The trials and tribulations of Jon, Daenerys, and co. against the impending undead army of White Walkers share a lot of similarities with the evolution of cyberthreats over the last several years.
In Westeros, amidst the constant warring between the Lannisters, Starks, and Targaryens, a few small groups have seen the real threat facing the entire human race, the White Walkers. Despite Jon Snow’s borderline-obsessive urgings and warnings, many dismiss the White Walkers as stuff of fairytales or distant history. Among those who do recognize the threat, no one has a clear strategy to stop the enemy. Even with the new plans to harvest dragonglass (which appear to have been more-or-less abandoned) and unite the feuding houses, the Night King’s army is growing larger and looming closer every day.

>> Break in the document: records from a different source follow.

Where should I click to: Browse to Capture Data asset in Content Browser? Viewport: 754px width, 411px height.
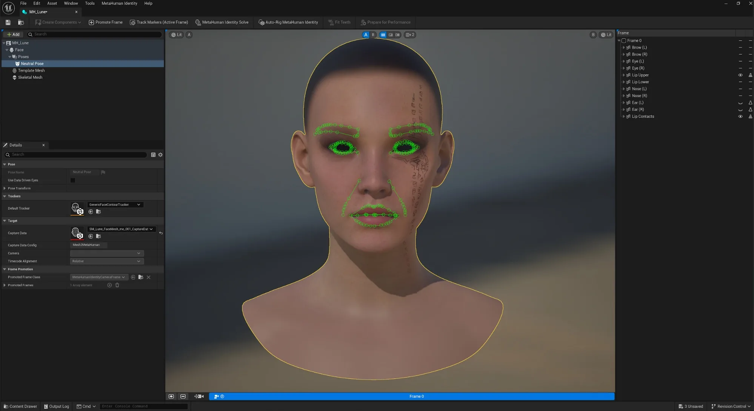pyautogui.click(x=98, y=236)
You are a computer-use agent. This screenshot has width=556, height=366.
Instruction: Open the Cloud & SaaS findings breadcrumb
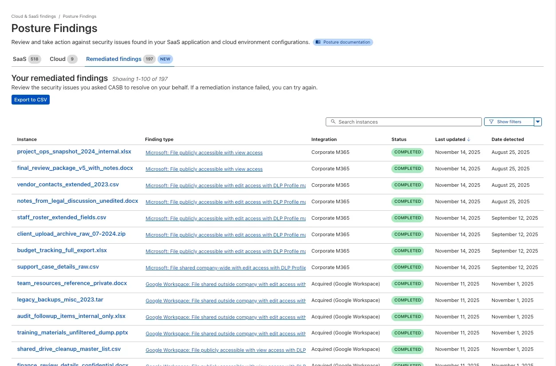[33, 16]
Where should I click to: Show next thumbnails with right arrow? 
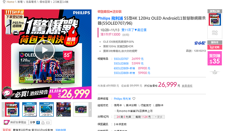point(90,109)
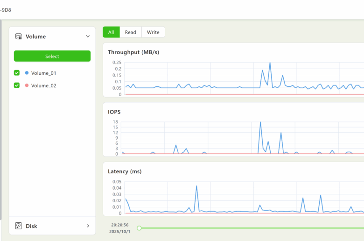Click the Volume database icon
The width and height of the screenshot is (364, 241).
19,36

A similar set of circumstances are ensnaring our digital security. Despite existing for many years, cyberattacks have only recently begun to gain the notoriety they deserve due to the kinetic consequences they pose. However, like the small contingent of Jon Snow’s followers (the Night’s Watch, the armies of the North, Samwell Tarly, etc.), many organizations fail to understand that attacks are now customized to penetrate their specific defenses—to breach fire-Walls—and hackers now have access to tools that were previously only available to national governments—like fire-breathing dragons.
Neither the White Walkers nor digital weapons started as destructive. The White Walkers used to be humanoids whom the Children of the Forest created with magic to protect themselves from the First Men; they were defense weapons created with good intentions that eventually became so powerful that they threatened all of humanity. Similarly, cyberweapons like StuxNet were most likely originally developed as tools of defense to limit Iran’s nuclear proliferation abilities, but have since become tools of third-party criminal groups who’ve accessed the techniques that made Stuxnet possible. From Russia to North Korea, China to profit-driven criminal organizations, many groups are now all capable of developing digital weapons that could take down a power grid or control a nuclear facility.

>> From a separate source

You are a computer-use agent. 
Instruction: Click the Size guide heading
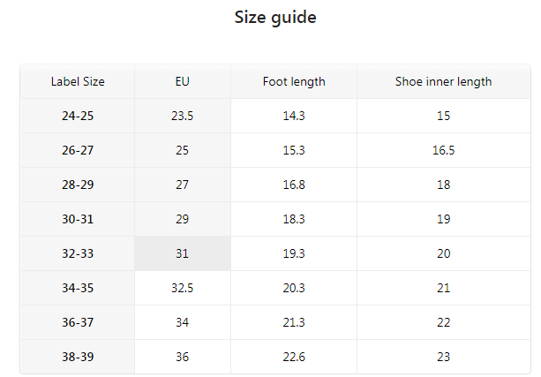click(275, 18)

This has lead to organizations increasing their cybersecurity defenses through investments and research. In 2015 alone, more than $75 billion was spent on enterprise security products and services, and that number is expected to top $100 billion by 2020—that’s an Iron Bank-level of cash. But a stronger defense isn’t always enough when the attackers are also highly motivated and well-funded.
While swooping in with her dragons to rescue the A-Team-like search party in the penultimate episode for Season 7, Daenerys clearly thought she had the upper hand. But when the Night King threw his ice spear at one of her dragons, everything changed. Not only had Daenerys lost one of her most powerful (and beloved) assets, but the Night King was then able to reanimate Viserion as a Wight dragon, turning the tables entirely. Even when you think you have the upper hand, things can quickly change.
Similarly, despite all the spending and assurances of increased security, last year there was a record 1,093 breaches of US companies and government agencies, up 40% from 2015. And even though many security experts recognize the threat of advanced adversaries, security programs must still be properly designed to account for the adversary’s strategy, techniques and technology, and organizations need the right technology and team to respond to these threats in real time. Though many realize this, unfortunately the vast majority of security funding still goes to the perimeter to fight the same basic adversaries of yesteryear, not the advanced adversaries—in other words, leaders focus on taking the half-abandoned Casterly Rock, not the White Walkers of the digital domain.
As we saw at Hardhome and elsewhere, the Night King’s army is seemingly endless and can be reanimated at the flick of a wrist. Where one wight goes down, many more are ready to take its place and cause great harm in the process. As malware is spread around the internet, cyberattacks have only become more prevalent, and it’s become easier to inflict major damage. It’s a (Jon) snowball effect.
In just the past few months, the WannaCry and NotPetya ransomware strains turned the world on its head, and a massive hack of HBO has led to Game of Thrones episodes being leaked and the theft of a whole bunch of IP. Before that, the Shadow Brokers released a trove of powerful “zero day” attacks allegedly stolen from the NSA, each of which can be very dangerous.
In Game of Thrones, the leaders of Westros are finally realizing that the White Walkers are real and the threats they pose are existentially dangerous. But unless they work together and realize that their petty politics are a distraction from the real threat at hand, the realm will cease to exist. In the digital domain, advanced adversaries present a similar existential threat to businesses and organizations that don’t reevaluate investment for modern era of targeted attacks.
Unless we recognize who and what the real threats are, and establish strong security systems that face the threats head-on, cutting them off before they have a chance to overtake our systems, the digital domain is in as much trouble as the realm of men.